**Zu lösende Aufgabe**
Zitieren Sie die Zeilen ab der Zeile, die „At what coordinates“ enthält, bis zur letzten Zeile, beide eingeschlossen. Lassen Sie die Bilder in der Antwort weg.

(Zeigeeinträge für Dokumente und Screenshots)
▬▬▬▬▬▬

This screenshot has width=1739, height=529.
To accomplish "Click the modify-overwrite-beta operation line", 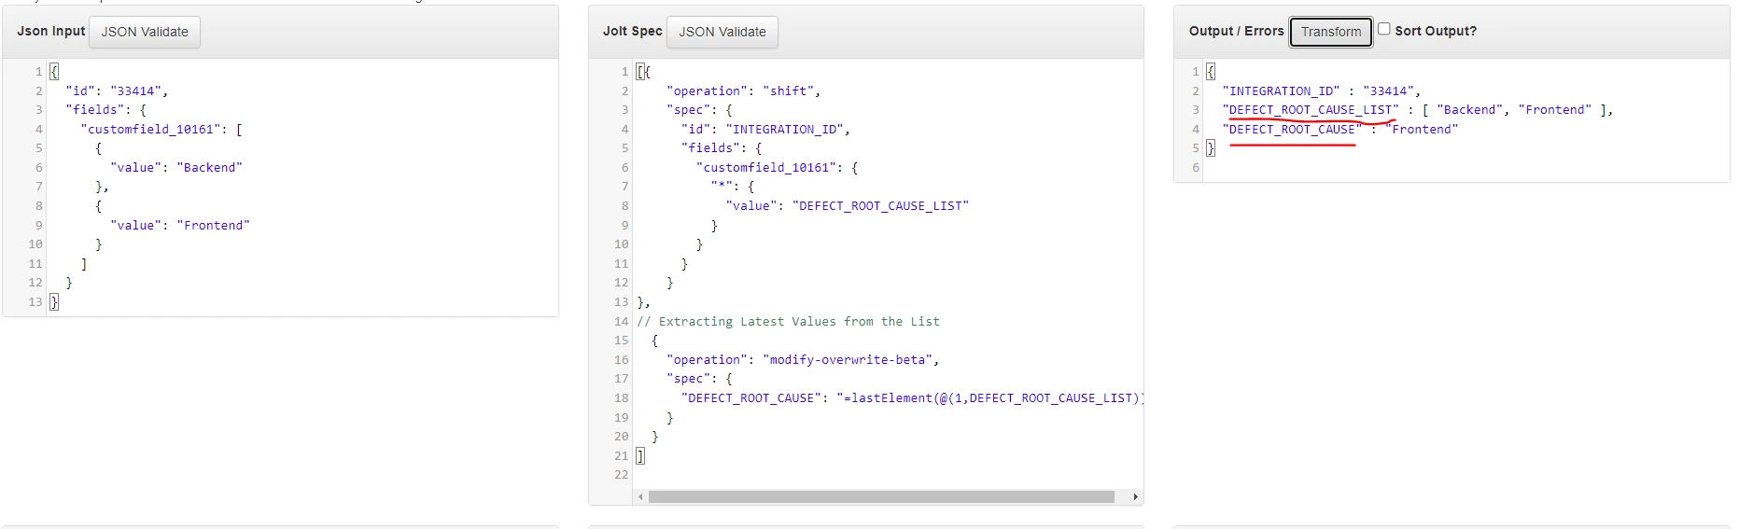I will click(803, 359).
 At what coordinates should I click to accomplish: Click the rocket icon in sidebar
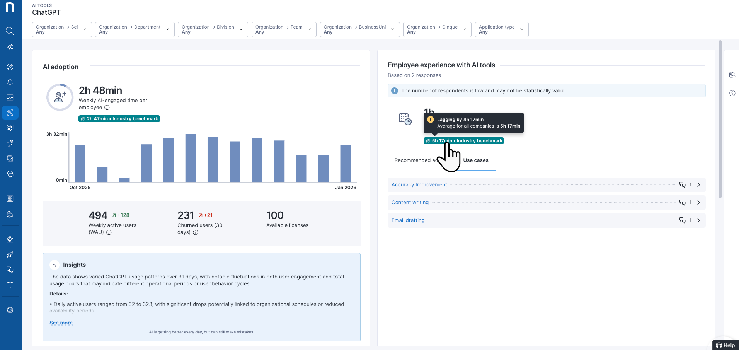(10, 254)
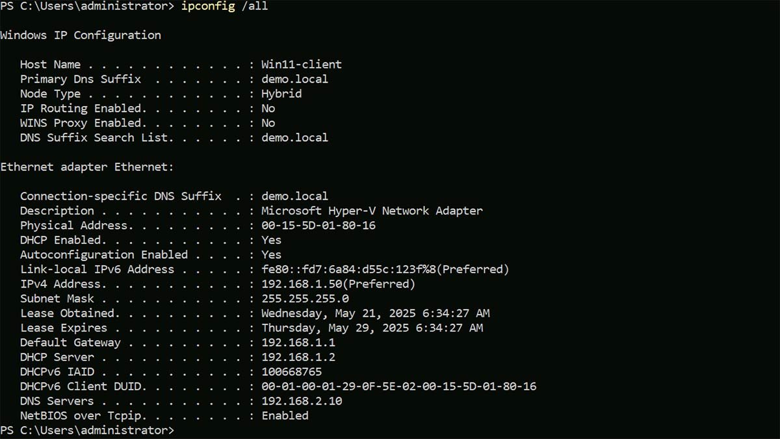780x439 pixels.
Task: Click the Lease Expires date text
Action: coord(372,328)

▬▬▬▬▬▬

**Ergebnis der Aufgabe**
 At what coordinates should I click to accomplish: Click the rocket icon in sidebar
(10, 254)
780x439 pixels.
Task: Click the Lease Expires date text
Action: coord(372,328)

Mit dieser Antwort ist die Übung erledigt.